▸ **Document text**
How to Solve the Problems with the Emmies, Oscars, and All the Awards: Burn Them to the Ground

emmies, oscars, golden globesLet’s face it: all the entertainment awards shows, from the Oscars and the Emmies to the execrable Golden Globes are a terrible mess. Such a mess, in fact, the only decision might be simply to burn them all down and start over.

I’m not usually an extreme kind of guy. To each his own, live and let live. As my own high school English teacher Mr. Bell used to say, over and over, de gustibus non disputandem est,” and all that … stuff.

But we all have our limits.

A few decades back, I was involved with a battle with a Southern California school district, trying to get services for special needs kids – back in the early days of that movement, in the 90’s – and I got so wrapped up in it, and so notorious on a very small scale, that a reporter from a local paper asked me, “If you could fix the School District tomorrow, all by yourself, what would you do?” and without thinking about it for two seconds, I said, “I would burn it to the ground and sow the earth with salt.”

As I saw it at the time, it was just … too broken to fix. It was badly needed, of course. It was essential. But the District, as it stood, couldn’t be fixed. It had to be reinvented.

That’s where we are with the Oscars and Emmies and the rest. They don’t have to be reformed and tinkered with or revamped – did you know that word is almost 200 years old, and it referred to someone who fixed old clothes? Anyway … No. None of the above.

Erase erase erase and… begin again.

Making movies shouldn’t be a competitive process. The financial pie, the size of the marketplace, is not finite and irreplaceable. This year’s Barbie and Oppenheimer phenomenon is a perfect example. You can like them both, hate one or the other, whatever, but here we have two entirely different movies, with entirely different intents, that happen to come out simultaneously… and they both make literally billions of dollars. There is no ‘pie’. There is only ‘sky.’ One didn’t ‘steal’ the audience from the other. There was no ‘competition.’ And we don’t need to treat it that way –- in fact, it’s demonstrably destructive to treat it that way.

The ancient separation of films or TV shows into categories is equally outdated. Are superhero movies ‘dramas’? In the same category as deep psychological art films, or historical epics, or three-person docudramas? No. … but we find them slammed into the same category every damn year. Apples and oranges. And are there always just five great, say, comedies in a given year? Sometimes there aren’t nearly that many, so stunningly mediocre movies or TV shows get included, and even win, while in other years, undeniably great stuff gets ignored or snubbed because there can only be five spots on the ballot.

This year’s Emmies made that embarrassingly clear. The Bear was great writing, great acting, a great production all the way around… but it won for best comedy? So again: truly exemplary work gets shut out entirely because there just aren’t enough slots. Or maybe money gets slung around. What other reason could there be for Better Call Saul NOT winning anything? Or of any movie, even Barbia, to be nominated for Best Picture but not for Best Director? And it happens over and over. Simply because of the arbitrary, downright silly structure of the awards themselves.

▸ **Dataset section**
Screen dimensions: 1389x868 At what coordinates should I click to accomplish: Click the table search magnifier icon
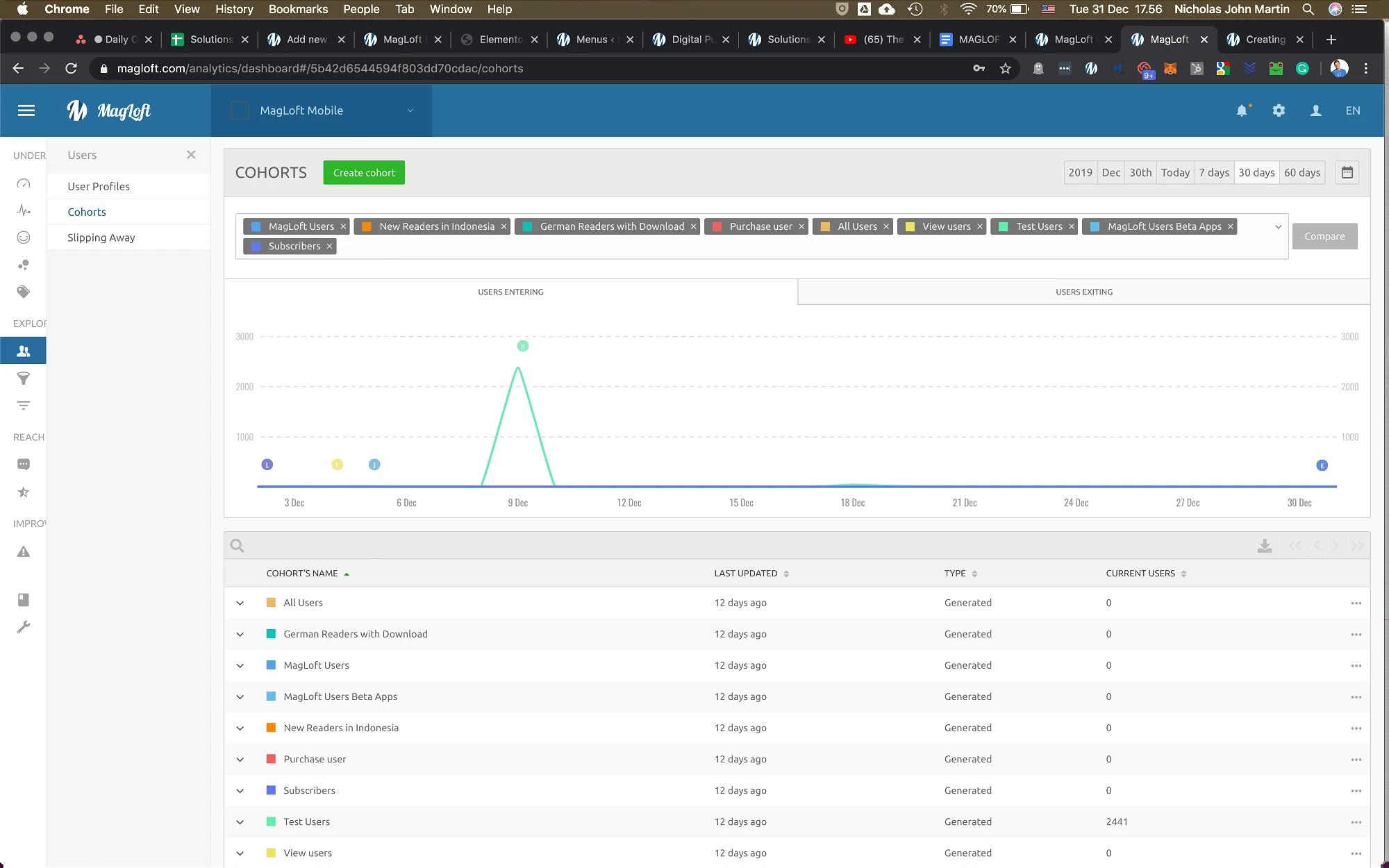pos(237,546)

▸ **What is being asked**
Write out the stretch of the awards-show essay above from "How to Solve" through "that … stuff.", copying it word for word.

▸ **Answer to the exercise**
How to Solve the Problems with the Emmies, Oscars, and All the Awards: Burn Them to the Ground

emmies, oscars, golden globesLet’s face it: all the entertainment awards shows, from the Oscars and the Emmies to the execrable Golden Globes are a terrible mess. Such a mess, in fact, the only decision might be simply to burn them all down and start over.

I’m not usually an extreme kind of guy. To each his own, live and let live. As my own high school English teacher Mr. Bell used to say, over and over, de gustibus non disputandem est,” and all that … stuff.